Dataset excerpt:
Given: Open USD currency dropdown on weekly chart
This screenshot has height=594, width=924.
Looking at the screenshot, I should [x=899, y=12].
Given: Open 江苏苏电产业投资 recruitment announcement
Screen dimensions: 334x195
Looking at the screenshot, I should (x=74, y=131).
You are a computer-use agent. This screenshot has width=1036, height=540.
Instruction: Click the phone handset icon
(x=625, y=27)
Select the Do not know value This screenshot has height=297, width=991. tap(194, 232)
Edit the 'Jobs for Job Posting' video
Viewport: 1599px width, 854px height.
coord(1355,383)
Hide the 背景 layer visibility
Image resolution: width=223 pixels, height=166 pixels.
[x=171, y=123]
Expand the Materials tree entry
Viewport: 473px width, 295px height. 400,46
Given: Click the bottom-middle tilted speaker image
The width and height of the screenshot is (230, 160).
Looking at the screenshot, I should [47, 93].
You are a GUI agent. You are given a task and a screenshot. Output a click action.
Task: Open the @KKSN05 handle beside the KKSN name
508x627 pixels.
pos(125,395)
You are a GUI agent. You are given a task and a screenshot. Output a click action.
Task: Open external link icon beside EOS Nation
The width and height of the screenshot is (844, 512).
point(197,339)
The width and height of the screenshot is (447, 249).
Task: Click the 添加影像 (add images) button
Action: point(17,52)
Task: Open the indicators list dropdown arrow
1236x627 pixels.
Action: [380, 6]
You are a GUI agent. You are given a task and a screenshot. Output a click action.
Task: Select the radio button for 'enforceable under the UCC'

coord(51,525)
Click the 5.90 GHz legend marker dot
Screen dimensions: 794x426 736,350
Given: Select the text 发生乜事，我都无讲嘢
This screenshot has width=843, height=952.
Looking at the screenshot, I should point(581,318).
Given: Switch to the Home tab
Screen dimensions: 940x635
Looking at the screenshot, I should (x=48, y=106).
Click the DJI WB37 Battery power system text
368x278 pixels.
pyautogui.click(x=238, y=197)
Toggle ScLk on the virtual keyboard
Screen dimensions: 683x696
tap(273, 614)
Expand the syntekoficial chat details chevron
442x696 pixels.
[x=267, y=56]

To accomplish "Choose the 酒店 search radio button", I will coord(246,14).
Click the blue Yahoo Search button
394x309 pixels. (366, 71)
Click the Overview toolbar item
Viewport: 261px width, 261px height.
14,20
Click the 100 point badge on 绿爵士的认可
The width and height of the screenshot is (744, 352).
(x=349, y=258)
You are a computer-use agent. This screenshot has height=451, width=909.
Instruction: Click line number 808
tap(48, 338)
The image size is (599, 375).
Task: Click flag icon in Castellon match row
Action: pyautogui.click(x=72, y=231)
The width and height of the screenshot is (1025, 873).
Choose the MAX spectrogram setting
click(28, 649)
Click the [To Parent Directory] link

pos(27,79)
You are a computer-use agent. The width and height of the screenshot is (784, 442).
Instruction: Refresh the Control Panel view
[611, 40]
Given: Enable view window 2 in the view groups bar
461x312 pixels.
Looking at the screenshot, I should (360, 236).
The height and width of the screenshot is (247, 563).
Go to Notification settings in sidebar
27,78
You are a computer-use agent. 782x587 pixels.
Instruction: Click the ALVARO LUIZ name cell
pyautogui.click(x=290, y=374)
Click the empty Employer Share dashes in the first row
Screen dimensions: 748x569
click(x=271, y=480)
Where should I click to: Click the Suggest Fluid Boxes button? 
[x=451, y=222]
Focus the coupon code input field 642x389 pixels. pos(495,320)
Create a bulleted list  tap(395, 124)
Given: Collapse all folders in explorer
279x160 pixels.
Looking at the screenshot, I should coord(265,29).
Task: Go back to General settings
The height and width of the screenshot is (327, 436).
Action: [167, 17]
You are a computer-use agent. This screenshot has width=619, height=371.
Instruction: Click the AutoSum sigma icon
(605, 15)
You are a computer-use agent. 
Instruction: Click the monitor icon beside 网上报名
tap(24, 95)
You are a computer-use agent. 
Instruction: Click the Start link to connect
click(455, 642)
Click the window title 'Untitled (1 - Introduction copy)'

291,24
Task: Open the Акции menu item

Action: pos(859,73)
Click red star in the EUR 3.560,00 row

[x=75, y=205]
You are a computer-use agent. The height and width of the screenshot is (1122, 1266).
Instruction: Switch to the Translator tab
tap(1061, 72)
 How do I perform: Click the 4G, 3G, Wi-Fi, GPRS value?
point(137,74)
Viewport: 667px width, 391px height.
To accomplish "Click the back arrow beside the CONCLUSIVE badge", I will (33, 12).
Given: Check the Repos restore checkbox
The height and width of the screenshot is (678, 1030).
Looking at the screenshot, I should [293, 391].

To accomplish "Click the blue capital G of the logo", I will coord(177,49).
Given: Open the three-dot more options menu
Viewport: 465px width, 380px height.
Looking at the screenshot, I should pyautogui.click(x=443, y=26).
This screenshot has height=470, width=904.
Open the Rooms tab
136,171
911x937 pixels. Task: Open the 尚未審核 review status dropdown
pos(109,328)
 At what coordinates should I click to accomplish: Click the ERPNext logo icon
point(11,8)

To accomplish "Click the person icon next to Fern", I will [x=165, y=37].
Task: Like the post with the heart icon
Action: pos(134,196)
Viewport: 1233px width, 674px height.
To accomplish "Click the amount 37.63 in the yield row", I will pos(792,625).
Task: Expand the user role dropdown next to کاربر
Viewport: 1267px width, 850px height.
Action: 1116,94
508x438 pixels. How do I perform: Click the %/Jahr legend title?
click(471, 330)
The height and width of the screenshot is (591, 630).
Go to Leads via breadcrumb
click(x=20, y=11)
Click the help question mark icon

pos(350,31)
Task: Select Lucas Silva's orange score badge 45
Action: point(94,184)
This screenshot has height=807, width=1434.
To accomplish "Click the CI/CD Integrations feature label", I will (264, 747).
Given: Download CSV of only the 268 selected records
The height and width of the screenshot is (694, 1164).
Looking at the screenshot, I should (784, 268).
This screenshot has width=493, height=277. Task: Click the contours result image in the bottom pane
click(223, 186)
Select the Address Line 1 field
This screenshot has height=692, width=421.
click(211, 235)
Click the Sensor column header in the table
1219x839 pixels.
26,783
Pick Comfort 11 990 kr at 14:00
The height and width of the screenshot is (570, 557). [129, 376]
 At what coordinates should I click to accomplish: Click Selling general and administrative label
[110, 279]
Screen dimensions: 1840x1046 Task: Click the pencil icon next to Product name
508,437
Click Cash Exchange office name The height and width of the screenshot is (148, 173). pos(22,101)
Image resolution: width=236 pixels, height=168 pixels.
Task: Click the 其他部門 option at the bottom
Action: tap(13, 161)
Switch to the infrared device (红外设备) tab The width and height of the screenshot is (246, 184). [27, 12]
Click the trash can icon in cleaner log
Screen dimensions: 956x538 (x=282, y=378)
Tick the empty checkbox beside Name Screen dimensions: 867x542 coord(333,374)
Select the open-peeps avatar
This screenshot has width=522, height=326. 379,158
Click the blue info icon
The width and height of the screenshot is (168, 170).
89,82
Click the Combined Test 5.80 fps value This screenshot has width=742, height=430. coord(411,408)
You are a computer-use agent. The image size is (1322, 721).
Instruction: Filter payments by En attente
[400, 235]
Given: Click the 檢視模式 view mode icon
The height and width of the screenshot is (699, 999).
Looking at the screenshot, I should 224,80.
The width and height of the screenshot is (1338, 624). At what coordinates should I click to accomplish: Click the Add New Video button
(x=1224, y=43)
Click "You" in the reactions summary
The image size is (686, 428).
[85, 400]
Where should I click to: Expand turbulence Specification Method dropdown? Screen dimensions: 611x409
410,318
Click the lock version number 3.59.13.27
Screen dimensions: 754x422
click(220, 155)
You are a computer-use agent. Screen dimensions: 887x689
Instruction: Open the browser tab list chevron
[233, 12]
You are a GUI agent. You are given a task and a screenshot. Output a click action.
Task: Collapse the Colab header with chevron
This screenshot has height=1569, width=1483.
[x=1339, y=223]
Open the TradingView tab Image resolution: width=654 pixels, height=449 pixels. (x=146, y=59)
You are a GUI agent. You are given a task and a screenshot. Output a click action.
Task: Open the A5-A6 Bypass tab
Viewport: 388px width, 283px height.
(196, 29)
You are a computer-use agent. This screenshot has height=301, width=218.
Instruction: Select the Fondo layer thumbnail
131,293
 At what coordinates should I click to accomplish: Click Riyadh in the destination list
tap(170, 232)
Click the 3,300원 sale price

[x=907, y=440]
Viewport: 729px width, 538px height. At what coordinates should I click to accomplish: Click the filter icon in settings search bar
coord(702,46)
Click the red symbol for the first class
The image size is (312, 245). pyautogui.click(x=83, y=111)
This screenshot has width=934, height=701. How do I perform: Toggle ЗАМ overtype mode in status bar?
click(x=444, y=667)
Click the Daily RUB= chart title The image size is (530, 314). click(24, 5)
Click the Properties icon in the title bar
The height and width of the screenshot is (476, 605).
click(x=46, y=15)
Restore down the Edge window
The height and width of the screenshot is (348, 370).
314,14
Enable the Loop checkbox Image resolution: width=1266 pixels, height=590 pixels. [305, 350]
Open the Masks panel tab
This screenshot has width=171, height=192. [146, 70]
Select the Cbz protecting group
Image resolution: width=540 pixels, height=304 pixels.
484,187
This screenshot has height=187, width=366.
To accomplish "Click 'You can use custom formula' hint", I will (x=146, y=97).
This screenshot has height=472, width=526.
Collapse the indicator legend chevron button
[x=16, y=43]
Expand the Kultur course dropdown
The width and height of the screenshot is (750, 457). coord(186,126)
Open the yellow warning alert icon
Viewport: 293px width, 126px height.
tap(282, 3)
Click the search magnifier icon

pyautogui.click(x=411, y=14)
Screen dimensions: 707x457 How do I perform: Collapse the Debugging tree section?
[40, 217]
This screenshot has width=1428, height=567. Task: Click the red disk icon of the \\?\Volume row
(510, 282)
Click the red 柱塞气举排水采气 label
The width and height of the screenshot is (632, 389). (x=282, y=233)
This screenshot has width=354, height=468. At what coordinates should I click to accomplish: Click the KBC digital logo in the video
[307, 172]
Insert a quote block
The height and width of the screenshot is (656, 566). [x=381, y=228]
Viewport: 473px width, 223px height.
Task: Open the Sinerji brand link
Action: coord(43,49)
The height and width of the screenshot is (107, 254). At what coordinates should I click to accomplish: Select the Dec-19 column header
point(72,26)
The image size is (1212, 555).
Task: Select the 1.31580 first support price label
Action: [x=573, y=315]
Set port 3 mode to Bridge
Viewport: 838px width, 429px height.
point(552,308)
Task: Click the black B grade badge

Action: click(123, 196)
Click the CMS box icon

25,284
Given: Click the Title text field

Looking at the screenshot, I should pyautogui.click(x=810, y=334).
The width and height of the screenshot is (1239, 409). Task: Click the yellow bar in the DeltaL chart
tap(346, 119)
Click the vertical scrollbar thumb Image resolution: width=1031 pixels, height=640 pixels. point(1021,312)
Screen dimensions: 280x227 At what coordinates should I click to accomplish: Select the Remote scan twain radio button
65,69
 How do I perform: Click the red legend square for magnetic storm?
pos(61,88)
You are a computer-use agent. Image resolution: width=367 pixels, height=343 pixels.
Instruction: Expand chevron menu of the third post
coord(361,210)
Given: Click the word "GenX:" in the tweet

- **Instruction**: Rewrite the lines from the one containing "911x937 pixels. Task: Open" up to and including the one containing "click(471, 330)", changing "dropdown" to "drop-down list" and leaving everything else untouched.

- **Written reply**:
911x937 pixels. Task: Open the 尚未審核 review status drop-down list
pos(109,328)
 At what coordinates should I click to accomplish: Click the ERPNext logo icon
point(11,8)

To accomplish "Click the person icon next to Fern", I will [x=165, y=37].
Task: Like the post with the heart icon
Action: pos(134,196)
Viewport: 1233px width, 674px height.
To accomplish "Click the amount 37.63 in the yield row", I will pos(792,625).
Task: Expand the user role drop-down list next to کاربر
Viewport: 1267px width, 850px height.
Action: 1116,94
508x438 pixels. How do I perform: Click the %/Jahr legend title?
click(471, 330)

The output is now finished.